When a line of the listing below has the string "plus" in it, copy that line.

★ ★ ★ ★ ★

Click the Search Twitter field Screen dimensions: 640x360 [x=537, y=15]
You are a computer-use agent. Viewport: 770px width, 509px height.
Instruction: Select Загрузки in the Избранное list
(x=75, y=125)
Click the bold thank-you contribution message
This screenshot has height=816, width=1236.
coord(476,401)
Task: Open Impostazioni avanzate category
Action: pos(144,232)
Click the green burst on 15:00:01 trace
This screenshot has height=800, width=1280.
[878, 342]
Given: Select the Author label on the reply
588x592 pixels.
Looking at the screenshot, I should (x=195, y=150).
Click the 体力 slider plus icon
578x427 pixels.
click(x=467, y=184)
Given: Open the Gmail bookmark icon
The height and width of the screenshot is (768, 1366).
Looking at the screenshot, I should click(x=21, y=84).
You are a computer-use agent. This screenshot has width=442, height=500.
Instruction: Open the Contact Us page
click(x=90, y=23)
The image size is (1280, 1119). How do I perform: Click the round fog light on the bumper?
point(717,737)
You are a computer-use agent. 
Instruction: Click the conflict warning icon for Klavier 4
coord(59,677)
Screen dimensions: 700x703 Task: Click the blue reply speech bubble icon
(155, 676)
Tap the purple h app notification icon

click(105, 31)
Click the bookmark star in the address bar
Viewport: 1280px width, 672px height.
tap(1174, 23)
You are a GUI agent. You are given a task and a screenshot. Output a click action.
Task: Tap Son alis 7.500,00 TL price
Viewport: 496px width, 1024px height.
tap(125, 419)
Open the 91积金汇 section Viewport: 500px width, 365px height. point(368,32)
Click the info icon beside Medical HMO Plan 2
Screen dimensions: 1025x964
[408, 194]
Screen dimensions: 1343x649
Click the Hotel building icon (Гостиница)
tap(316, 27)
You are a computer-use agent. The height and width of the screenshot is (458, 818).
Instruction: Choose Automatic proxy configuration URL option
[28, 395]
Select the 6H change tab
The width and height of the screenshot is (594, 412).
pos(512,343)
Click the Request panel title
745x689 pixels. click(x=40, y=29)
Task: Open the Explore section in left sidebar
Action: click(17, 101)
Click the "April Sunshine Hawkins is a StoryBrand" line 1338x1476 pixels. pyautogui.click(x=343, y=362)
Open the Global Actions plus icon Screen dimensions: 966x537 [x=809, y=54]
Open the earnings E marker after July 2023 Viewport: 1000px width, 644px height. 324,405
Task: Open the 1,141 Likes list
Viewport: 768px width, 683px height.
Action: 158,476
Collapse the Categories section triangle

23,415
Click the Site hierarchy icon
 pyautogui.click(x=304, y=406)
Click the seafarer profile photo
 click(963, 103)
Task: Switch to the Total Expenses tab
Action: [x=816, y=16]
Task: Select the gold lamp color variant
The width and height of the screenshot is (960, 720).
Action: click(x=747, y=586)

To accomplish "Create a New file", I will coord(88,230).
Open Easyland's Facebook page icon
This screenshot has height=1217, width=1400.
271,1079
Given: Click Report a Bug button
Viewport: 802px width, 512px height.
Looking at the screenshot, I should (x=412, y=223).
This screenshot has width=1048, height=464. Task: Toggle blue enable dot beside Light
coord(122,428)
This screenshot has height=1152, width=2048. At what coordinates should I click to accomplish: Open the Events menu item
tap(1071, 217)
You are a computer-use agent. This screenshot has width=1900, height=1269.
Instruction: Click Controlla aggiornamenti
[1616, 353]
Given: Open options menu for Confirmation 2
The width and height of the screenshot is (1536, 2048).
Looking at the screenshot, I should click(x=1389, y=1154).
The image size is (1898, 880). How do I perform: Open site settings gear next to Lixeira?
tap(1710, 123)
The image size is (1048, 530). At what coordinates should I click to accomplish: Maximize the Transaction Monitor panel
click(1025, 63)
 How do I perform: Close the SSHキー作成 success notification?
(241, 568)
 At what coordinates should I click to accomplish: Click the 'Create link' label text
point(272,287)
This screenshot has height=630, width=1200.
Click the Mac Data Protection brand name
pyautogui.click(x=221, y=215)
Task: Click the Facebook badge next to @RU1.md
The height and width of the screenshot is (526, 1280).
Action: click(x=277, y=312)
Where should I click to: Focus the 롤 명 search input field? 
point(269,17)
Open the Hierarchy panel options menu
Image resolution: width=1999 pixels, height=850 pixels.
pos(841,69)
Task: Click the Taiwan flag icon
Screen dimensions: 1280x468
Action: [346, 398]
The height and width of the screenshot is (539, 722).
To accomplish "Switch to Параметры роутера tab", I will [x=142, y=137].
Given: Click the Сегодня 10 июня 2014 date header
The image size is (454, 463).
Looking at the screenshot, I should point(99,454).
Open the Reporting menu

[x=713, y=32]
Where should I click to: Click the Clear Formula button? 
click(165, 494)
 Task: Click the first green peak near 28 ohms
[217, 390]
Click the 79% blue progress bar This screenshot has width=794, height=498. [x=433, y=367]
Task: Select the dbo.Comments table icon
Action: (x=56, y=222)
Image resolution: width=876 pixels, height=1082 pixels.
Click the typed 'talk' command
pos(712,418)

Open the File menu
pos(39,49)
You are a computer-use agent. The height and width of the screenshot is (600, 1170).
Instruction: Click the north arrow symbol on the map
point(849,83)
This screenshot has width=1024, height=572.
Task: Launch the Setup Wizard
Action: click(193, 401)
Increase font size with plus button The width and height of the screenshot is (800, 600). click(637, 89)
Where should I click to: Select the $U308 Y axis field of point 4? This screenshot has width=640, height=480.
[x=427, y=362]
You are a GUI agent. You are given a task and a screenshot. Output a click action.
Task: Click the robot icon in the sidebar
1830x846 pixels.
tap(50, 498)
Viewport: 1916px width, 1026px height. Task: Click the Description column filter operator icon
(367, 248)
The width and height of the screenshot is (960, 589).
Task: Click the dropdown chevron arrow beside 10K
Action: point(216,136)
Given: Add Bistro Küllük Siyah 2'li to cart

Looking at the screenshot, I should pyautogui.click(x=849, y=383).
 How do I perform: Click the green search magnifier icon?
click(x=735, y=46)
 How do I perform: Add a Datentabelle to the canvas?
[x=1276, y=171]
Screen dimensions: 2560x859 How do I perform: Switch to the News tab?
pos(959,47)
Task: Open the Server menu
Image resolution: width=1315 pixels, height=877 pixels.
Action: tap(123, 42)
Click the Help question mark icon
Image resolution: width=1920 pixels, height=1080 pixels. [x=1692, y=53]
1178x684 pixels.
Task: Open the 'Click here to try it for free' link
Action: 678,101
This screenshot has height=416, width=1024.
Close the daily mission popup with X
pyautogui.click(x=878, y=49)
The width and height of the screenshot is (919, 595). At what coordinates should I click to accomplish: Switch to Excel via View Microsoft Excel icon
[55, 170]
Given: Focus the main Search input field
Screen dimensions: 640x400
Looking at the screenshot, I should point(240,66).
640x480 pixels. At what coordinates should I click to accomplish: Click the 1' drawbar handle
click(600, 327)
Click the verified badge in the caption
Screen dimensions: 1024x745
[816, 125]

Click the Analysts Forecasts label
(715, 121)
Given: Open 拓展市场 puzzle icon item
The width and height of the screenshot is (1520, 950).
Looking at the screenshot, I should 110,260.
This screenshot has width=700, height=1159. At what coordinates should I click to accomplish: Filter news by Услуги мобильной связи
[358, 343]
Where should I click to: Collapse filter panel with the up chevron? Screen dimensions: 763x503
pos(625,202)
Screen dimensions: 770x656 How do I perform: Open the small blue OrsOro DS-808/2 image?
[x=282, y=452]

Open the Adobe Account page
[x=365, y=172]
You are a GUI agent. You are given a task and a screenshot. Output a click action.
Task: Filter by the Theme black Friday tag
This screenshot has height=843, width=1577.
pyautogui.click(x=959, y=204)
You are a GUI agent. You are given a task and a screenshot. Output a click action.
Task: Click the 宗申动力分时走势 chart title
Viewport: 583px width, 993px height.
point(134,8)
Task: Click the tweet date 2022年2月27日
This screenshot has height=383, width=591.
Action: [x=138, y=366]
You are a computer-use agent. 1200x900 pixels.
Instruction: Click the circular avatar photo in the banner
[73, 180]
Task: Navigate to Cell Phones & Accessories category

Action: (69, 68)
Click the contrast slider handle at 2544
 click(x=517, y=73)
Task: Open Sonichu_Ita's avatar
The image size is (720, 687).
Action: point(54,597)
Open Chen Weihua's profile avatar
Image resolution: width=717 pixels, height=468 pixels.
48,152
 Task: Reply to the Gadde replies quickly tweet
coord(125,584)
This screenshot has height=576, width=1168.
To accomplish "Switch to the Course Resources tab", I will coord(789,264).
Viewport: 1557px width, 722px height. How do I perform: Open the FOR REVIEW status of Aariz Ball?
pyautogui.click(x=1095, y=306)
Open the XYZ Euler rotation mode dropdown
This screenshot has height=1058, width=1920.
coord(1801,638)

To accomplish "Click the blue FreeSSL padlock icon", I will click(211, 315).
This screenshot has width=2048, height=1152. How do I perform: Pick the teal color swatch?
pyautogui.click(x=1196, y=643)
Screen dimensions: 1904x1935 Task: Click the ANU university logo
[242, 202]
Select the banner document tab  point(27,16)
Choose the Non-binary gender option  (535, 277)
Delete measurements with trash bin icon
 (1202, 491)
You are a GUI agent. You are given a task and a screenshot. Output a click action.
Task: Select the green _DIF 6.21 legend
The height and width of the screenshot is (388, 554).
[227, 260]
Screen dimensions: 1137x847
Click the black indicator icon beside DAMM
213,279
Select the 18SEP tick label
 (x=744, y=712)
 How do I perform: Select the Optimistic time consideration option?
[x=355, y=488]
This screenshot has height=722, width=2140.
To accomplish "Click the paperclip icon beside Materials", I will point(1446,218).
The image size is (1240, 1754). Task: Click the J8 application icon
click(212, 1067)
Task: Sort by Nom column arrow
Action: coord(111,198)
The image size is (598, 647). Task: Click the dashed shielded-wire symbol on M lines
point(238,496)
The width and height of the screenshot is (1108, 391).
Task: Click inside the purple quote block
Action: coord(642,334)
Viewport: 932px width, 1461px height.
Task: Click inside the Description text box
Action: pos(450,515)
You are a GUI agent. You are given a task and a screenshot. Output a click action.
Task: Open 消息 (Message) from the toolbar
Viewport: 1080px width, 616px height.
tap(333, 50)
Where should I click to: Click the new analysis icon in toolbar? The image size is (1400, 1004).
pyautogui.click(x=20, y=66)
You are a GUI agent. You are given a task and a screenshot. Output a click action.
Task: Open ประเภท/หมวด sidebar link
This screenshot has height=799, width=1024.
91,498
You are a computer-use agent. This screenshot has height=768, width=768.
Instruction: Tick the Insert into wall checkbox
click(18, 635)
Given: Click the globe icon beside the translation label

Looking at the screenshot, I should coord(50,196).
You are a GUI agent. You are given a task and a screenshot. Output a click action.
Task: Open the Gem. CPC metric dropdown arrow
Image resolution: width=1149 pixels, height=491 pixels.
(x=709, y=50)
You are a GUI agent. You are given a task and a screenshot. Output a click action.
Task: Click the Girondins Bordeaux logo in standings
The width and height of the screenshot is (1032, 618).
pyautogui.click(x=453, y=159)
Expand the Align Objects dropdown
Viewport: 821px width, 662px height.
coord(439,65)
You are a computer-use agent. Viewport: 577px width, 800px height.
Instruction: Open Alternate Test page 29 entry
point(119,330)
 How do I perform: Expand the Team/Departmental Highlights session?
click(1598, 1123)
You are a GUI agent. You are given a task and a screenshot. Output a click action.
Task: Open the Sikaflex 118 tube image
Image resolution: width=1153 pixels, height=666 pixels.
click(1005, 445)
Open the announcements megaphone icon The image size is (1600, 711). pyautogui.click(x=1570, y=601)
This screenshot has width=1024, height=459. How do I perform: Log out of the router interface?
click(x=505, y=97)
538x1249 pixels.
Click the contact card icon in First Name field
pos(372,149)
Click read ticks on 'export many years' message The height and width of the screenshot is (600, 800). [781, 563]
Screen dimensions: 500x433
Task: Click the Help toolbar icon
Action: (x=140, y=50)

★ ★ ★ ★ ★

• [Written response]:
Click the 体力 slider plus icon
Open the Global Actions plus icon Screen dimensions: 966x537 [x=809, y=54]
Increase font size with plus button The width and height of the screenshot is (800, 600). click(637, 89)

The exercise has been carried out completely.